The false choice between privacy and compliance
"Privacy tools are for criminals." We hear this a lot, and honestly, it's frustrating. Your bank doesn't publish your account balance on a billboard. Your employer doesn't announce your salary to everyone. Privacy is normal.
But we get it. Regulators have legitimate concerns. Money laundering is real. Tax evasion is real. And some privacy tools have made it nearly impossible to investigate actual crimes.
So we built something different. Privacy by default, with the ability to prove compliance when needed.
View keys: giving someone read-only access
The core concept is simple: you can give someone access to view your transaction history without giving them control over your funds.

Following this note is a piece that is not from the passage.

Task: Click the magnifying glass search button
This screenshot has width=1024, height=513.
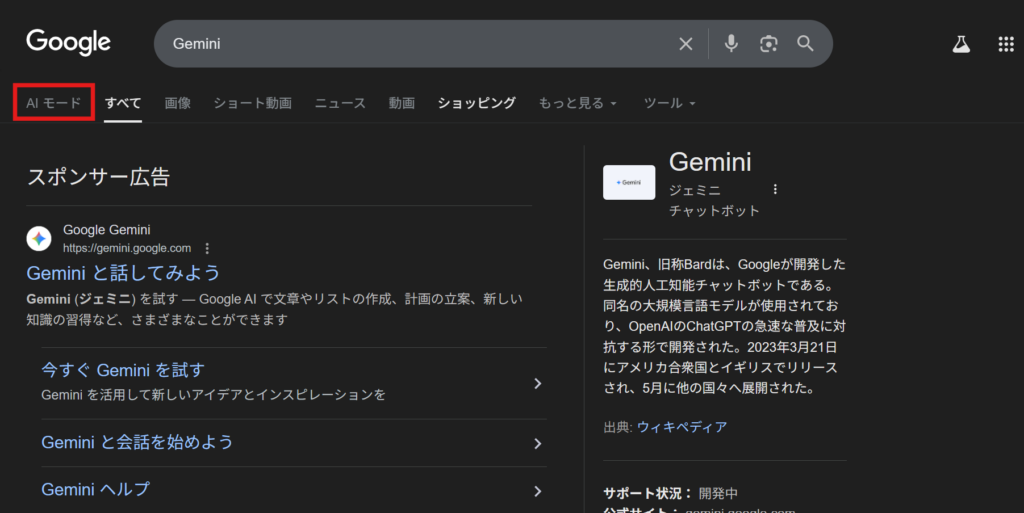Action: point(805,44)
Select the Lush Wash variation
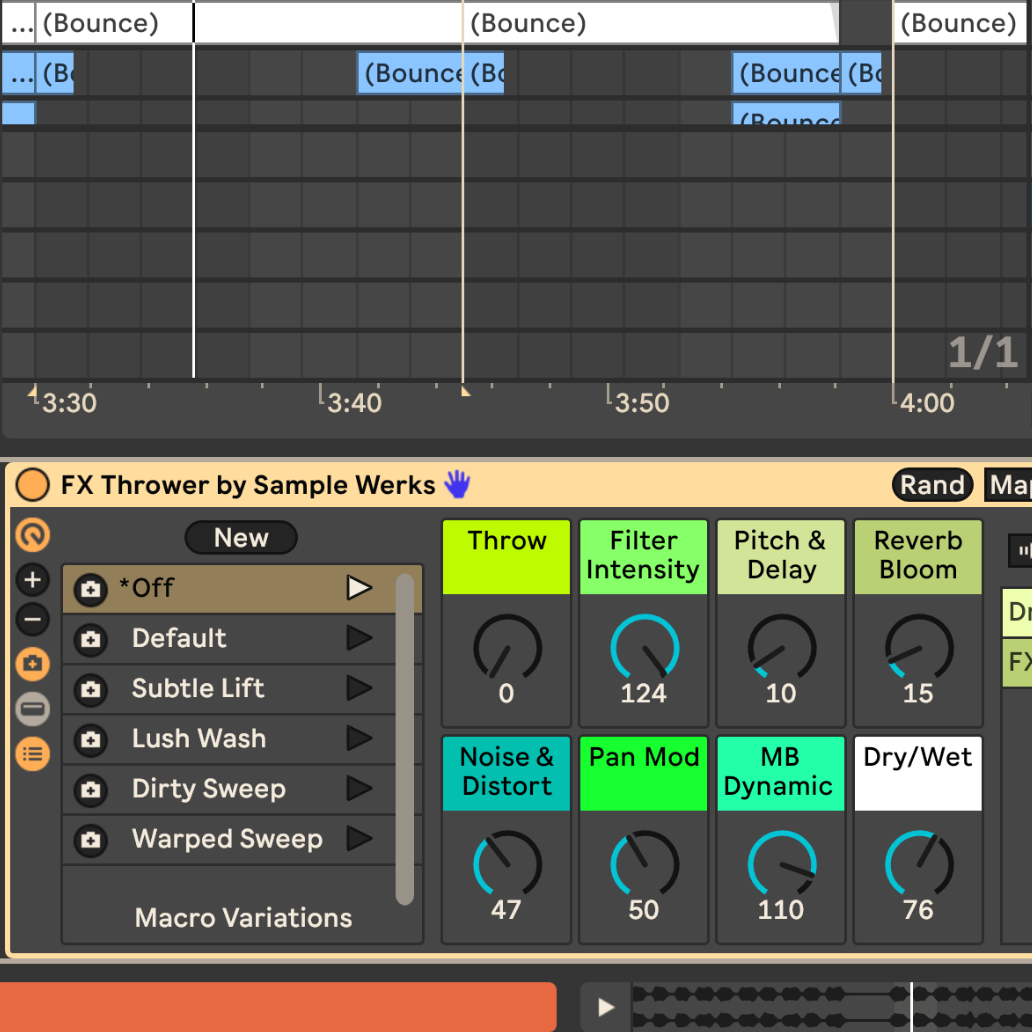 tap(199, 739)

Think of it like giving your accountant access to your bank statements. They can see everything needed for your taxes, but they can't move your money.
We support different levels:
- Full view: They see everything
- Incoming only: Just deposits
- Time-limited: Access expires after a set date
Four ways companies actually use this
1. Always-on monitoring
Your CFO gets a view key when the account is created. They can watch treasury movements in real time without being able to spend anything. The board sleeps better, and day-to-day transactions stay private from competitors.
2. On-demand disclosure
Most of the time, everything is private. If a regulator asks questions, you generate a view key covering exactly what they requested, nothing more. When their investigation ends, the key expires.

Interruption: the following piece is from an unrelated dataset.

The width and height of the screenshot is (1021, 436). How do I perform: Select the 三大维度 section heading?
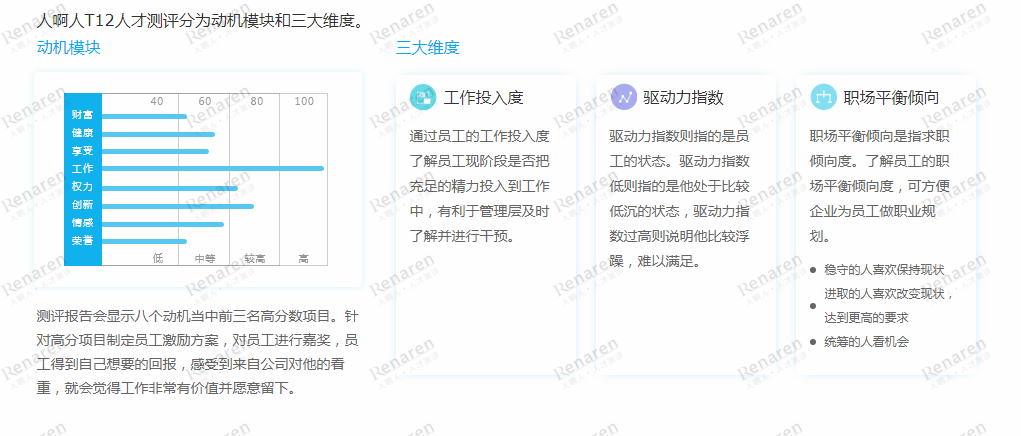[428, 47]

3. Automatic reporting for large transactions
Set a threshold, say $10,000. Anything above that automatically becomes visible to your compliance team. Smaller transactions stay private. This mirrors how traditional banking works.
4. Proving negatives
Sometimes you don't need to reveal anything specific. You just need to prove you didn't do something.
"My balance has never exceeded $1 million."

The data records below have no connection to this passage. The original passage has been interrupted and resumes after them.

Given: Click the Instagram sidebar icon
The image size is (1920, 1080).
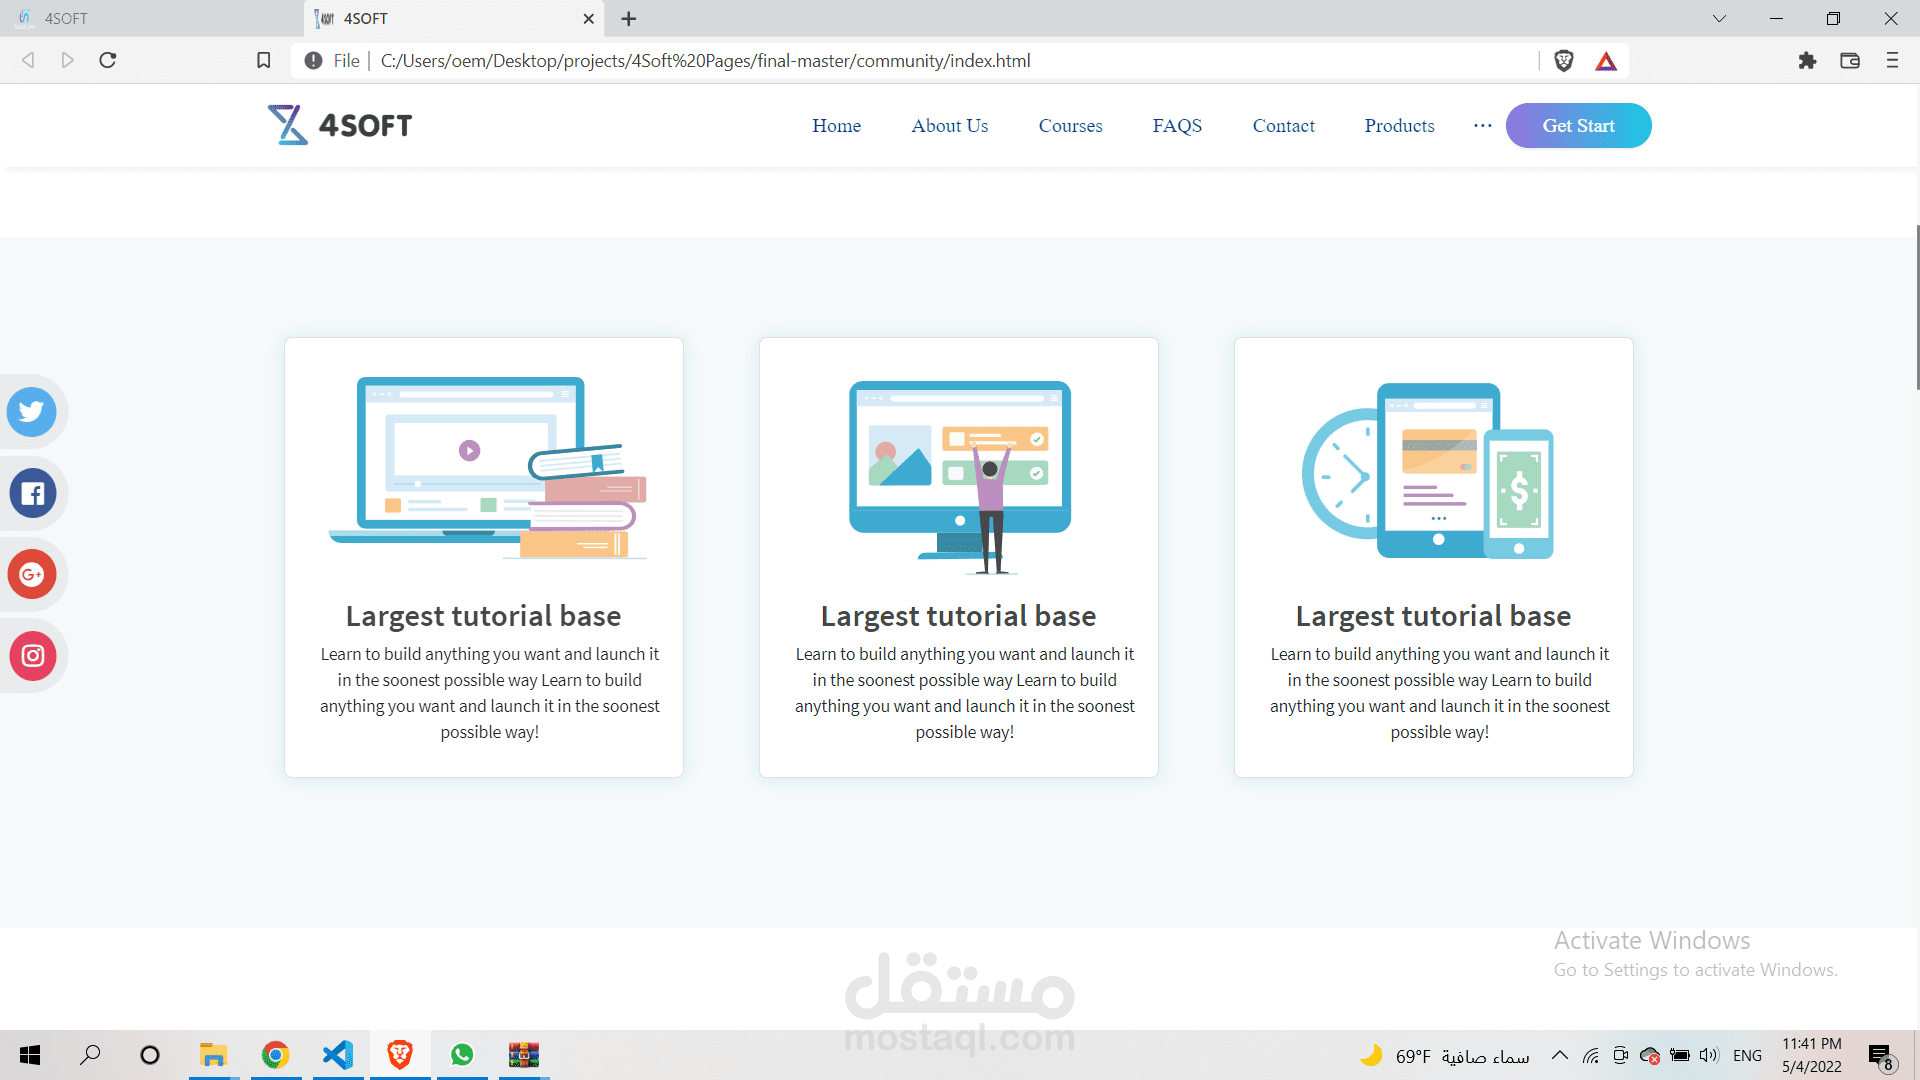Looking at the screenshot, I should coord(32,656).
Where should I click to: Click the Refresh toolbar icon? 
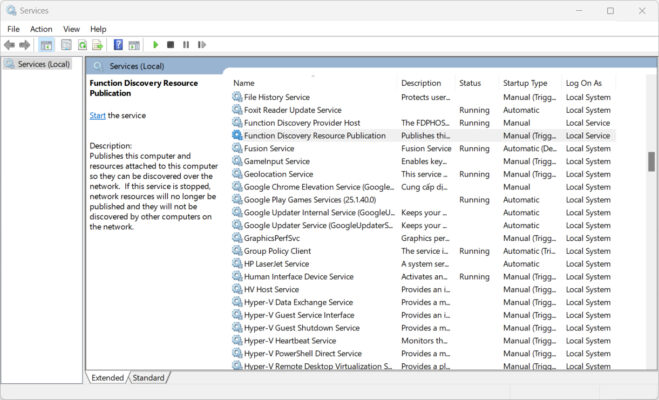click(82, 45)
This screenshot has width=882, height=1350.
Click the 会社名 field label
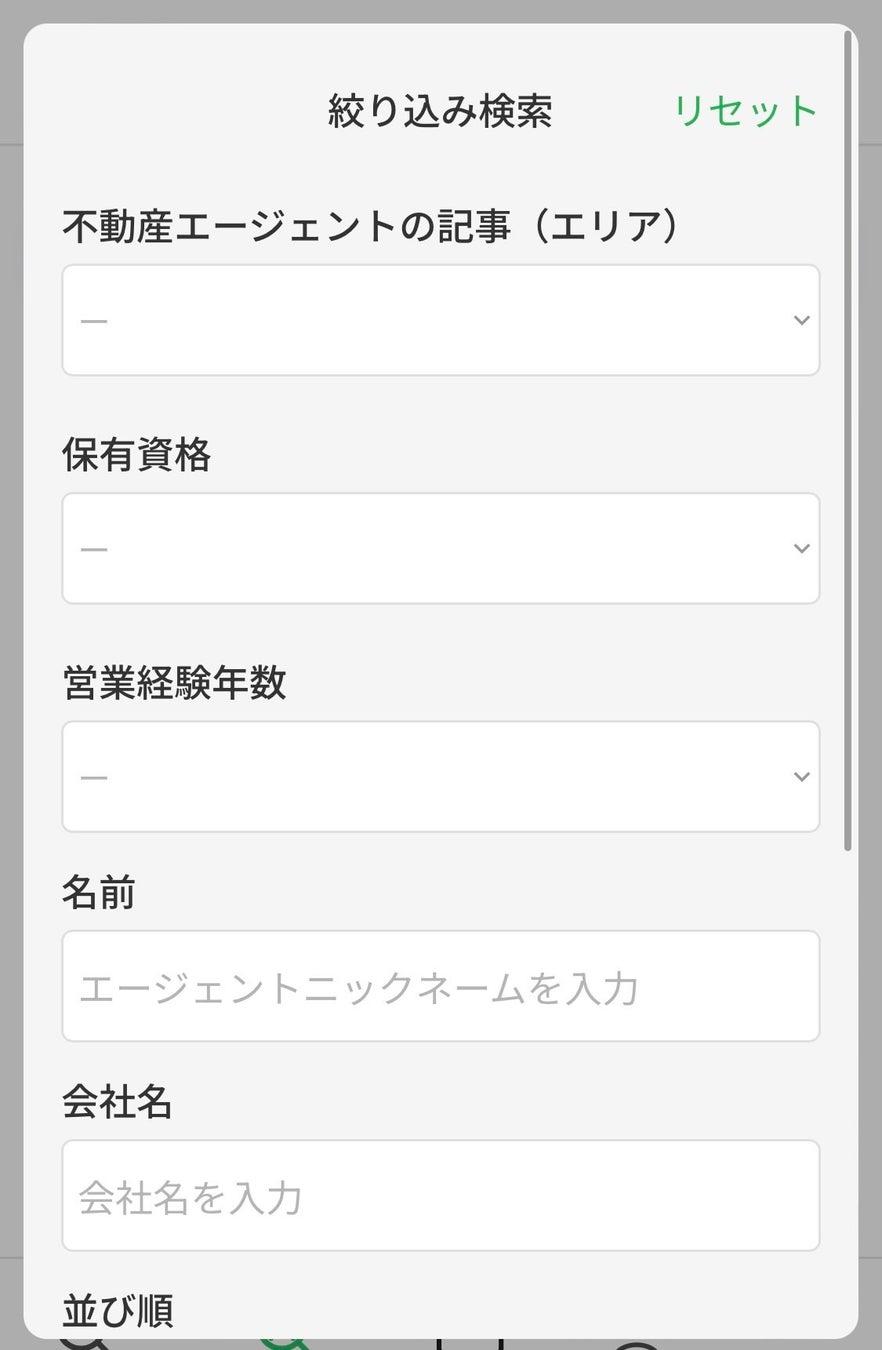point(117,1102)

"I've never transacted with this sanctioned address."
"All my funds came from these whitelisted sources."
ZK proofs let you prove these facts without showing your actual history.
Quick integration example
NixPrivateToken token = new NixPrivateToken(
"Private USD",
"pUSD",
complianceOfficerPubKey,
reportingThreshold,
ComplianceLevel.STANDARD
);
Users register with a KYC proof (not the actual documents, just cryptographic proof that valid KYC exists):
function register(
bytes32 kycCommitment,
bytes kycProof
) external;
What we've learned working with compliance teams
-
Start private, add transparency as needed. Easier to grant access than revoke it.
-
Proofs beat full disclosure. If they just need to know you're under a threshold, prove that. Don't dump your entire history.
-
Always set expirations. No reason an auditor needs permanent access.
-
Log everything. When you give someone a view key, record it.
-
Tell users when their data is accessed. Builds trust.
The takeaway
Privacy and compliance aren't enemies. With the right tools, you give regulators what they legitimately need while keeping everything else private.
Your users don't want their financial lives on public display. Regulators don't need to see everything anyway - they need to verify specific things. We built NixProtocol to handle both.